El é o Deus que expande. É a força que diz ao universo: "Haja!". Quando dizemos que Iahoha é uma das faces de El, estamos afirmando que a estrutura rígida da realidade (a Lei) está submetida à Bondade Suprema. O mundo não é uma prisão mecânica; é um organismo vivo de benevolência estruturada.
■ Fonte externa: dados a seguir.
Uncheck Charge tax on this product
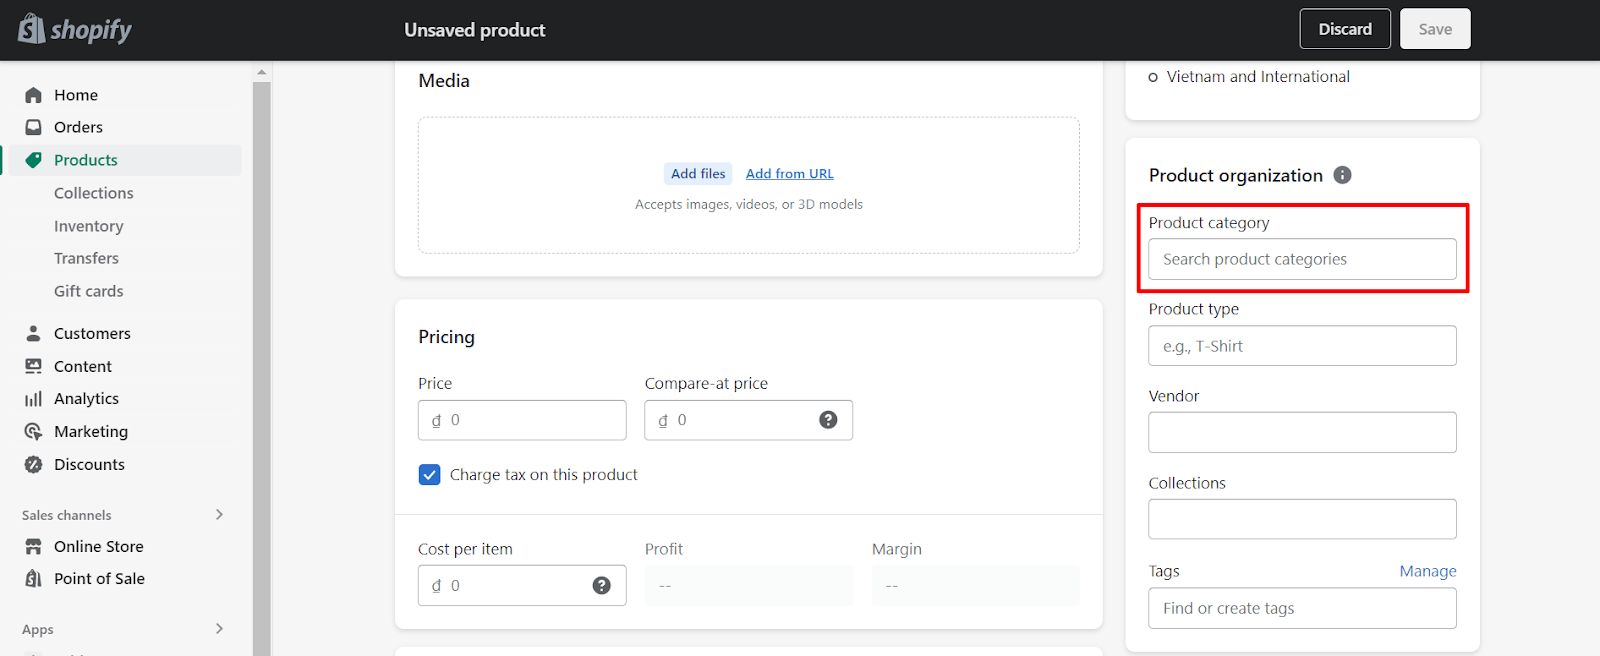 coord(430,475)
​2. Iahoha: A Anatomia da Ressonância

​Enquanto Yahwé é a tentativa do historiador de ressuscitar o passado, Iahoha é a ferramenta do ocultista para despertar o presente. No sistema SCII (Sistema de Correspondência Integrada e Inteligente), esta pronúncia é uma fórmula de ativação do Corpo Somático do Verbo:

  • IA (Yod-He): A faísca da consciência subindo pela coluna, unindo o ponto (Yod) à janela da percepção (He).
  • HO (Vav): O som do peito. O Vav como Cholem (a vogal O) cria uma câmara de ressonância nas costelas (Tzelá). É aqui que o "lado" que foi retirado volta a vibrar em sintonia com o todo.
  • HA (He final): A exalação que ancora a divindade na carne. É o "Verbo feito osso".

​3. A Costela (Tzelá) como Geometria Sagrada

​Sob a ótica técnica do SCII, a "costela" extraída de Adão não foi um osso, mas uma Tzelá — um "lado" ou "face" de sua estrutura multidimensional.

​Ao separar o Masculino e o Feminino, El criou a possibilidade do Amor. Sem a separação, não haveria o "Outro", e sem o "Outro", não haveria o espelho necessário para a autoconsciência. O sono foi o preço da diferenciação; o despertar é o prêmio da integração.

​Quando vibramos Iahoha como uma face de El, estamos dizendo às nossas células que a separação foi uma ilusão necessária, e que agora o "lado" (Eva/Matéria) e o "centro" (Adão/Espírito) voltam a ser Um.